Since joining me, unbidden, uninvited, and taking up quasi-permanent residence by my side, he has been doing this at irregular intervals, which, on account of their irregularity, at least retain a mild element of surprise.

‘The reason time passes faster as you get older, relentlessly, is very simple,’ he tells me. I did not ask him about this, I was just looking out of the window of yet another moving train, this time to Dorset.

‘I imagine it is,’ I say, having for some time felt I had my own plausible theory about this. ‘At the age of one, one year is a hundred percent of your lifetime. That makes it really long. So long that you can’t fathom its duration.’

I’m not sure that I can fathom it now, but, for different reasons…

‘By the age of ten, that same year is now only a tenth of your lifetime. In absolute terms, it may be as long as any other year, but you don’t experience life in absolute terms: you experience life in relative terms, always: relative entirely to you. Your year is now just ten percent of your body of experience. By the age of fifty, one year has shrunk to a fiftieth of your lifetime: if somebody offered you a fiftieth part of a pie you’d barely think it worth eating.

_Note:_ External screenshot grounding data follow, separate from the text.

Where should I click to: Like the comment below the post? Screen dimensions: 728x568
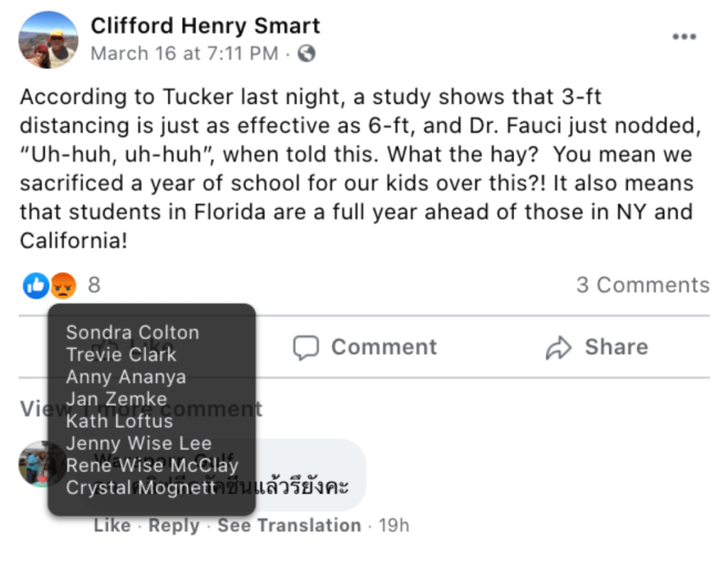coord(112,525)
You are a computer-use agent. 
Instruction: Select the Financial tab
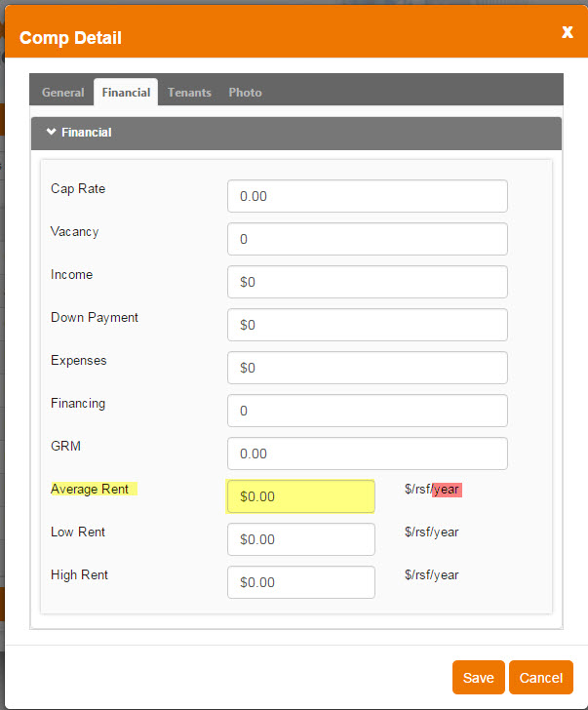126,93
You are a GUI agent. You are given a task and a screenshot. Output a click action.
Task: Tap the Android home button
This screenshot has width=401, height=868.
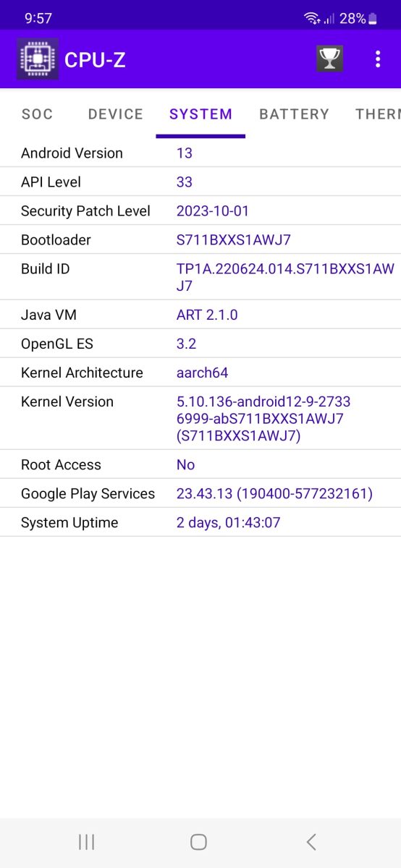198,841
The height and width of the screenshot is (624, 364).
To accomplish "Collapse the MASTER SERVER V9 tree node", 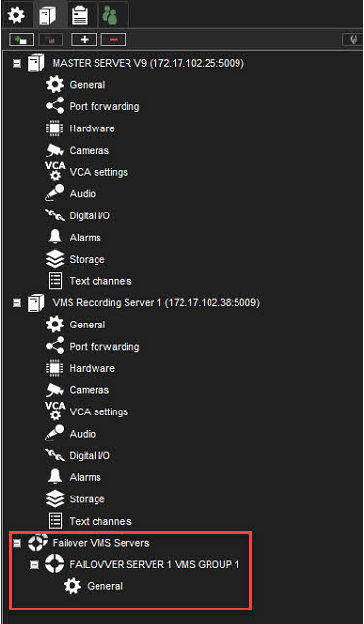I will pos(16,64).
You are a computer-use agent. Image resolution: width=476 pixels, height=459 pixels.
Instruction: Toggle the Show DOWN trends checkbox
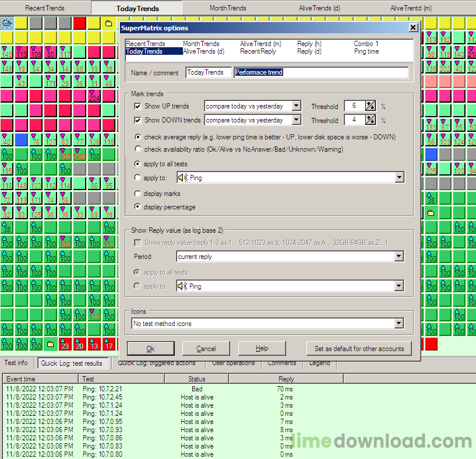tap(137, 120)
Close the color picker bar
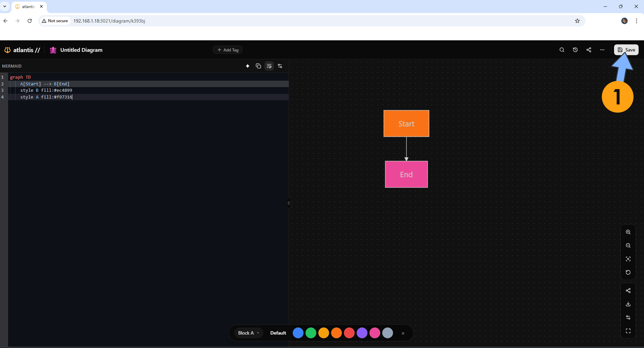Image resolution: width=644 pixels, height=348 pixels. tap(403, 333)
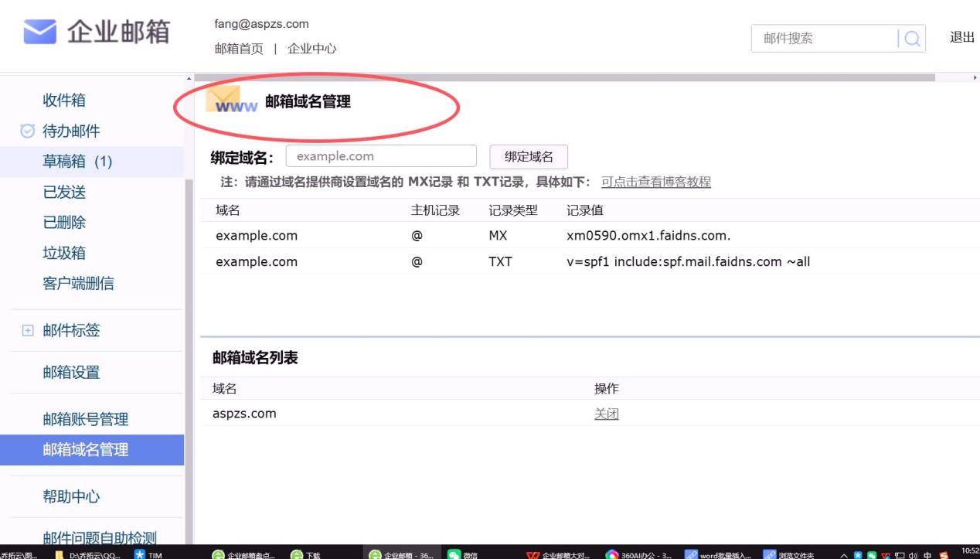Click the horizontal scrollbar at top
The image size is (980, 559).
click(x=564, y=78)
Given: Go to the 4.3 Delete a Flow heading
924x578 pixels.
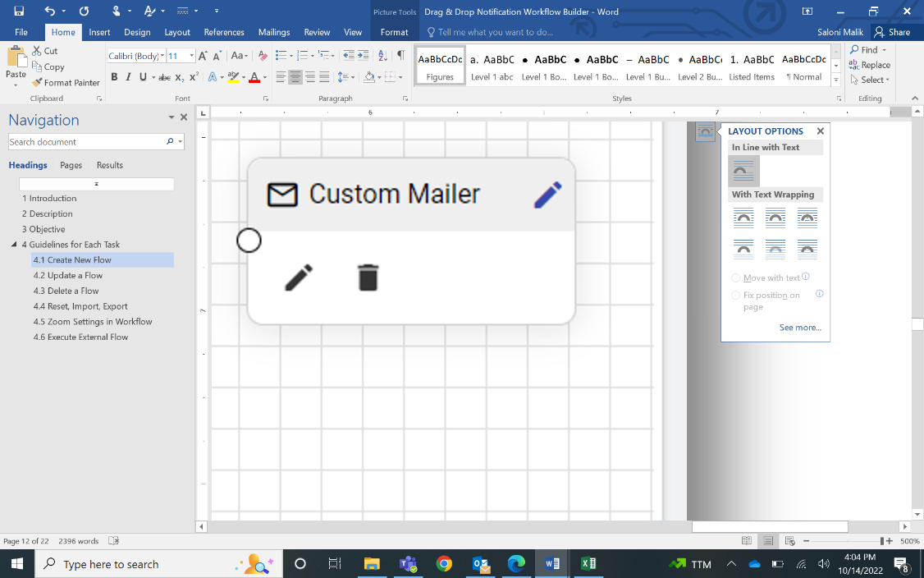Looking at the screenshot, I should (x=66, y=291).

But it’s still a year, and it’s still a slice of your life. And aged a hundred, your year now hardly registers at all. You may well lose track and forget how old you are: was it a hundred and two or a hundred and three years ago now that you were born? Does it matter?’

‘This all makes perfect sense to me,’ I say to Sedartis, which it does, but: ‘why are you telling me? Now?’

‘Because you’re obviously at that point in your life when your perception of time reaches a tipping point: your life expectancy nowadays isn’t quite, but may soon be, about a hundred years, so around now, as you’re halfway through more-or-less century of yours, your feeling of losing your grip on time will accelerate, and because you’re now no longer moving away from your birth but towards your death, you will find this more and more disconcerting.’

‘What, more disconcerting than I find it already?’

‘Of course. But think not for one moment that you’d be happier if you lived longer.’

‘I don’t think so.’

‘Because: if you were to get to the point, say, where you habitually had an active consciousness lifespan of ten thousand years, it would not feel that much longer: as you’d get towards the last millennium, each year would only be between nine and one ten thousandths of our lifetime. That is about the same as three days are for you today. You would not experience a hundred times more than you do today, you would simply stretch your living out over a period a hundred times longer. And nor should that surprise you: when your life expectancy was thirty years or so, people did not generally think, our lives are so short; they simply did all their living inside those thirty years. No-one would argue that Alexander the Great, for example, or Mozart, didn’t really get enough living done in the thirty-odd years of their lives.’

‘No,’ I say, thinking, a tad wistfully, of Tom Lehrer, ‘that, I’m sure, no-one could argue.’

‘It is, in a not entirely obvious way, not unlike the Doppler Effect: the sound waves coming towards you are compressed so they appear to your ears higher than they do once the source of the sound has passed: now the waves are getting stretched and so the pitch seems to drop. Of course, time is no wave and the comparison is clumsy at best and misleading at worst, but if nothing else it’s another example of how your reality is shaped entirely by your experience of it. You may, if you like, refer to the relative experience of time as the Sedartis Effect, I shan’t hold it against you if you will.’